WHAT IS BEING ASKED:
What do the entries below say? Restate them word for word.

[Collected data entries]
^^^^^^^^

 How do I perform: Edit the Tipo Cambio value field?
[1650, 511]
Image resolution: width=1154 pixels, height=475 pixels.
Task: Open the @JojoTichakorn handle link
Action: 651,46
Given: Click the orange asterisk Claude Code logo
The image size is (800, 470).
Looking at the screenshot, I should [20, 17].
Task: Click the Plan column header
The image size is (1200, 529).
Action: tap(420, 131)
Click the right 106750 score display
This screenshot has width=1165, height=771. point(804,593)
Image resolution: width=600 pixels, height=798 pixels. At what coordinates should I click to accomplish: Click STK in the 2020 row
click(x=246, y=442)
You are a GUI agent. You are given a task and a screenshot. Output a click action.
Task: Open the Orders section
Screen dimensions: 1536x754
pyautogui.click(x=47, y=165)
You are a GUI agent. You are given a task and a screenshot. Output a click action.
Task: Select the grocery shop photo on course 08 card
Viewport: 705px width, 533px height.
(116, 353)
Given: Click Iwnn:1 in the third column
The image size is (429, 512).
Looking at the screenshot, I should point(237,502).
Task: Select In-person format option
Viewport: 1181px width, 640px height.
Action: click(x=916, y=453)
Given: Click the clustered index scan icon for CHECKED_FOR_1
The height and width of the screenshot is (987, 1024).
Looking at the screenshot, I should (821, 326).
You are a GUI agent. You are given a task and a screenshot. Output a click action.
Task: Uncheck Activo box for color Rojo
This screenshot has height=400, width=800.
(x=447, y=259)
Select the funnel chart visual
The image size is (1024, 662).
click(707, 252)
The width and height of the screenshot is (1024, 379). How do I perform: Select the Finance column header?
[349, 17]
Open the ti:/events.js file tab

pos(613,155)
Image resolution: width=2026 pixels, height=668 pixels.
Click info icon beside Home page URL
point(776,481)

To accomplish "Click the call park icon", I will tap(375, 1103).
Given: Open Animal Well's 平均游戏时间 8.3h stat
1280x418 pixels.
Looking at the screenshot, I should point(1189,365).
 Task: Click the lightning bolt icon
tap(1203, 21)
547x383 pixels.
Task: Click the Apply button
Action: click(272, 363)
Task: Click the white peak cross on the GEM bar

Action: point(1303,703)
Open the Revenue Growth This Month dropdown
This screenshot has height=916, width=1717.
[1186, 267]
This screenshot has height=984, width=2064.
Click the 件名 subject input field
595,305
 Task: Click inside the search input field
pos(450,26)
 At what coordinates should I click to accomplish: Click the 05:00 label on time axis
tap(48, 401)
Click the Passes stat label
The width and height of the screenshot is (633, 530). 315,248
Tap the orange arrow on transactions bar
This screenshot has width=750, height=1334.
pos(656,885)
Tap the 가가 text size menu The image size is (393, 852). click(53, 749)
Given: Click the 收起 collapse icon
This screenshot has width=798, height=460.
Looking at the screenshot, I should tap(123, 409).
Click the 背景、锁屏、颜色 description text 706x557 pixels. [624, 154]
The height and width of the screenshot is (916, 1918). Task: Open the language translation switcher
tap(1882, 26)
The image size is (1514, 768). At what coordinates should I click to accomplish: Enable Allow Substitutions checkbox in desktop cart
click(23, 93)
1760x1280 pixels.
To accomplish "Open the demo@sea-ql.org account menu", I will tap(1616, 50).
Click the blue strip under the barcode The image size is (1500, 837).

^^^^^^^^

SOLUTION TO THIS TASK:
 How do I perform: Edit the Tipo Cambio value field?
[1650, 511]
Image resolution: width=1154 pixels, height=475 pixels.
Task: Open the @JojoTichakorn handle link
Action: 651,46
Given: Click the orange asterisk Claude Code logo
The image size is (800, 470).
Looking at the screenshot, I should [20, 17].
Task: Click the Plan column header
The image size is (1200, 529).
Action: tap(420, 131)
Click the right 106750 score display
This screenshot has width=1165, height=771. point(804,593)
Image resolution: width=600 pixels, height=798 pixels. At what coordinates should I click to accomplish: Click STK in the 2020 row
click(x=246, y=442)
You are a GUI agent. You are given a task and a screenshot. Output a click action.
Task: Open the Orders section
Screen dimensions: 1536x754
pyautogui.click(x=47, y=165)
You are a GUI agent. You are given a task and a screenshot. Output a click action.
Task: Select the grocery shop photo on course 08 card
Viewport: 705px width, 533px height.
(116, 353)
Given: Click Iwnn:1 in the third column
The image size is (429, 512).
Looking at the screenshot, I should point(237,502).
Task: Select In-person format option
Viewport: 1181px width, 640px height.
Action: click(x=916, y=453)
Given: Click the clustered index scan icon for CHECKED_FOR_1
The height and width of the screenshot is (987, 1024).
Looking at the screenshot, I should (821, 326).
You are a GUI agent. You are given a task and a screenshot. Output a click action.
Task: Uncheck Activo box for color Rojo
This screenshot has height=400, width=800.
(x=447, y=259)
Select the funnel chart visual
The image size is (1024, 662).
click(707, 252)
The width and height of the screenshot is (1024, 379). How do I perform: Select the Finance column header?
[349, 17]
Open the ti:/events.js file tab

pos(613,155)
Image resolution: width=2026 pixels, height=668 pixels.
Click info icon beside Home page URL
point(776,481)

To accomplish "Click the call park icon", I will tap(375, 1103).
Given: Open Animal Well's 平均游戏时间 8.3h stat
1280x418 pixels.
Looking at the screenshot, I should point(1189,365).
 Task: Click the lightning bolt icon
tap(1203, 21)
547x383 pixels.
Task: Click the Apply button
Action: click(272, 363)
Task: Click the white peak cross on the GEM bar

Action: point(1303,703)
Open the Revenue Growth This Month dropdown
This screenshot has height=916, width=1717.
[1186, 267]
This screenshot has height=984, width=2064.
Click the 件名 subject input field
595,305
 Task: Click inside the search input field
pos(450,26)
 At what coordinates should I click to accomplish: Click the 05:00 label on time axis
tap(48, 401)
Click the Passes stat label
The width and height of the screenshot is (633, 530). 315,248
Tap the orange arrow on transactions bar
This screenshot has width=750, height=1334.
pos(656,885)
Tap the 가가 text size menu The image size is (393, 852). click(53, 749)
Given: Click the 收起 collapse icon
This screenshot has width=798, height=460.
Looking at the screenshot, I should tap(123, 409).
Click the 背景、锁屏、颜色 description text 706x557 pixels. [624, 154]
The height and width of the screenshot is (916, 1918). Task: Open the language translation switcher
tap(1882, 26)
The image size is (1514, 768). At what coordinates should I click to accomplish: Enable Allow Substitutions checkbox in desktop cart
click(23, 93)
1760x1280 pixels.
To accomplish "Open the demo@sea-ql.org account menu", I will tap(1616, 50).
Click the blue strip under the barcode The image size is (1500, 837).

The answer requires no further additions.